Pixel coordinate grounding data
↓↓↓
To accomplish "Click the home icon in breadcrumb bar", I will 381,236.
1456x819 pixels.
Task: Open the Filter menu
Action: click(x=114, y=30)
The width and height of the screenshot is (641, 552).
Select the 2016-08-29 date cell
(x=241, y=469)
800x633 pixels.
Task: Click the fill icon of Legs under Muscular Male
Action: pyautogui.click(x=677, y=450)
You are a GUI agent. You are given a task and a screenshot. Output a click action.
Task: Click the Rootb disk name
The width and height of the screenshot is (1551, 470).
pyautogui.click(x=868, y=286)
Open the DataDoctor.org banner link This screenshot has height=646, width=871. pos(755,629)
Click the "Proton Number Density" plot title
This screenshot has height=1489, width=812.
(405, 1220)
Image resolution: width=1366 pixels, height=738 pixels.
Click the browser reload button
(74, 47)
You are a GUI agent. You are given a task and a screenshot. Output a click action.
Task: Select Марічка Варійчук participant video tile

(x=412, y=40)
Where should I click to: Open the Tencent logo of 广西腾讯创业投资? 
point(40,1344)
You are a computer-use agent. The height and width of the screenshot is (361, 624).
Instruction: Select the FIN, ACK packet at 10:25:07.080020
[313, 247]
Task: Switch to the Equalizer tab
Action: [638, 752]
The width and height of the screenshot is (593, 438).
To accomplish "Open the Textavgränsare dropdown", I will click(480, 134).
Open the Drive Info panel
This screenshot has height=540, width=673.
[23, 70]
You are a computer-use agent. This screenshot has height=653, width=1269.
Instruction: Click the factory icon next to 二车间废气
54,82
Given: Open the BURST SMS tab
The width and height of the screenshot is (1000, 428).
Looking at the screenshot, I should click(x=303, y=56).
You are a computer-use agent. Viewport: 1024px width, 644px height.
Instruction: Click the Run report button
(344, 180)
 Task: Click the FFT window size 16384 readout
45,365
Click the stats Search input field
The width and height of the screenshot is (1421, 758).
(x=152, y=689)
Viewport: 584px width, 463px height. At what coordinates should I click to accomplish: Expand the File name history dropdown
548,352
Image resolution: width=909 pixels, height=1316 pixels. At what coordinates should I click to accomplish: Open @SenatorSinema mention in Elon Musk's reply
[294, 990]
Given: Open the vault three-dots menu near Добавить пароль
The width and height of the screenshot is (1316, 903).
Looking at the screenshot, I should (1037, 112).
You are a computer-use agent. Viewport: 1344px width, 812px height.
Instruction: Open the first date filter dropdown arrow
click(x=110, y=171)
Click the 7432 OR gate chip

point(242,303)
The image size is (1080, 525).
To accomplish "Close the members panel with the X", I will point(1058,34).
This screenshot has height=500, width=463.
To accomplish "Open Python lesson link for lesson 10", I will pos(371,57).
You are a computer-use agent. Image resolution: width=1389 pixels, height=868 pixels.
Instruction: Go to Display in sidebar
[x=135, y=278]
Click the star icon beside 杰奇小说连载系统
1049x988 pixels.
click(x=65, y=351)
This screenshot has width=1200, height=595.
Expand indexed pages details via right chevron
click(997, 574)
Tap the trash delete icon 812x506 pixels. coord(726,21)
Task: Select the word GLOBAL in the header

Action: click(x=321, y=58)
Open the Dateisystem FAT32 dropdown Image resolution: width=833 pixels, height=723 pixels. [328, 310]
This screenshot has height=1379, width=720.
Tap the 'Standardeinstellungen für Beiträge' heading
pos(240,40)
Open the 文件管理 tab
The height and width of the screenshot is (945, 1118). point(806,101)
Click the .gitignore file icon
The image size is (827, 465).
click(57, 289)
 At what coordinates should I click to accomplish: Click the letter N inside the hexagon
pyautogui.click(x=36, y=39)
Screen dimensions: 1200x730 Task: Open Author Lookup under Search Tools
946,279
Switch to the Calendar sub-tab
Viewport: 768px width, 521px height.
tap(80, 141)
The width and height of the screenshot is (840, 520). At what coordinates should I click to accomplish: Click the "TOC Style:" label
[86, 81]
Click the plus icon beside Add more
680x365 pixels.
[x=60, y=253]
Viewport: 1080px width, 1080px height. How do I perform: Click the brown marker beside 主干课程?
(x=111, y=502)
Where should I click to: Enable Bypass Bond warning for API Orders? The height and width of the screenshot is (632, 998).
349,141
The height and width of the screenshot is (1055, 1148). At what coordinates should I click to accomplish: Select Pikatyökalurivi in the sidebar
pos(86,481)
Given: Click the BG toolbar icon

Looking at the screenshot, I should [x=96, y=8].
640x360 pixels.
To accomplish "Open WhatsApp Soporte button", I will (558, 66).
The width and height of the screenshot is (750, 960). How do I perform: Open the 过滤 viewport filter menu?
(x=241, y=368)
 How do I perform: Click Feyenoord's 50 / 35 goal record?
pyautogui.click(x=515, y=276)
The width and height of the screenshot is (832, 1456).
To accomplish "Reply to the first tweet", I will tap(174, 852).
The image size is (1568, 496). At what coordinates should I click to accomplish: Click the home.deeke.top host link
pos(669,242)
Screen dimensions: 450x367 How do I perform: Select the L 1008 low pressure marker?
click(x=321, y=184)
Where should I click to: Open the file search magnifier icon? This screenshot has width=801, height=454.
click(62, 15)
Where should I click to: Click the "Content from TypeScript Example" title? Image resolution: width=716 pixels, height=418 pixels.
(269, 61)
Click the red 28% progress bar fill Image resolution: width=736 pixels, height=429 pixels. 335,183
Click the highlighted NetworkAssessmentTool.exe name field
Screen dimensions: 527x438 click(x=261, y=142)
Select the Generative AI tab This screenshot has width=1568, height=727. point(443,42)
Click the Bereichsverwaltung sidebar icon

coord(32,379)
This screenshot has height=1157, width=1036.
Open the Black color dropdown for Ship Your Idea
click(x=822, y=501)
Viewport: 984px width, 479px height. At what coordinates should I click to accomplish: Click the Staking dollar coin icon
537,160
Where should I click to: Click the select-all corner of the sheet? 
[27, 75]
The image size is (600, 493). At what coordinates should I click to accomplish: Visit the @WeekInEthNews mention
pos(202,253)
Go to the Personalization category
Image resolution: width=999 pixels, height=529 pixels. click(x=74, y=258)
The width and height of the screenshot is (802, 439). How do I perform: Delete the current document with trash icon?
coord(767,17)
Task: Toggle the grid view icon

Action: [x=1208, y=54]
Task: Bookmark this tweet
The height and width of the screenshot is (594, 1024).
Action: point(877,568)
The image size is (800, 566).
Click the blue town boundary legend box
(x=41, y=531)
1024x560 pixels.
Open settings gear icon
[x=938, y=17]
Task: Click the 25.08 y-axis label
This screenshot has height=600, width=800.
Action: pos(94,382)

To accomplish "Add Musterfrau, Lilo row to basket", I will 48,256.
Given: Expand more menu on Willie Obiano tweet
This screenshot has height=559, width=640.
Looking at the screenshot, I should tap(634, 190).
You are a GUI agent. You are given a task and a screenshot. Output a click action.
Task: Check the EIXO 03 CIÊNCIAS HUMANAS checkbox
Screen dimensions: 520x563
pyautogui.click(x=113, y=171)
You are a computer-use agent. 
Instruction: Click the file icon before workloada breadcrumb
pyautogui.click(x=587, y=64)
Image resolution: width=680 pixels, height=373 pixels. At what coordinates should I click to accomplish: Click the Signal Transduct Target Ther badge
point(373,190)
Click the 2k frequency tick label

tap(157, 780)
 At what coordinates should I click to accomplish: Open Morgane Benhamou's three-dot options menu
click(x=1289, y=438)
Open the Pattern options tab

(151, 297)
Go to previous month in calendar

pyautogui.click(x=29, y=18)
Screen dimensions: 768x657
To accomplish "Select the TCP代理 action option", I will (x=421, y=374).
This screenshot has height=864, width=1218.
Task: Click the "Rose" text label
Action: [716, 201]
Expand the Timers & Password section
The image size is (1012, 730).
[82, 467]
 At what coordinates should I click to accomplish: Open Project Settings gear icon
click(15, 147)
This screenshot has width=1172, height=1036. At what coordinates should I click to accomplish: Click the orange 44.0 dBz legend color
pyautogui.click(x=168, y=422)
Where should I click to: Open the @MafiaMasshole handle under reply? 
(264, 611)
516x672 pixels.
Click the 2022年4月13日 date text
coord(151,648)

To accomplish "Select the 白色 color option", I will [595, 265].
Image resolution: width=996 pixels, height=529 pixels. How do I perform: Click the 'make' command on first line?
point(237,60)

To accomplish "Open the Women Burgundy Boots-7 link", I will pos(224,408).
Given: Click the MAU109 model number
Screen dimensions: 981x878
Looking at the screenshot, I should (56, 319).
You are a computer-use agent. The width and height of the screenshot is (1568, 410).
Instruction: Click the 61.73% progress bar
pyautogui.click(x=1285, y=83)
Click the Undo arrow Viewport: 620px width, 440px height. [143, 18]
↑↑↑
Assignment ▸
Beginning at the line with "Image resolution: width=996" and ending at the last line of the entries, print every line exactly.

Output of the task ▸
Image resolution: width=996 pixels, height=529 pixels. How do I perform: Click the 'make' command on first line?
point(237,60)

To accomplish "Open the Women Burgundy Boots-7 link", I will pos(224,408).
Given: Click the MAU109 model number
Screen dimensions: 981x878
Looking at the screenshot, I should (56, 319).
You are a computer-use agent. The width and height of the screenshot is (1568, 410).
Instruction: Click the 61.73% progress bar
pyautogui.click(x=1285, y=83)
Click the Undo arrow Viewport: 620px width, 440px height. [143, 18]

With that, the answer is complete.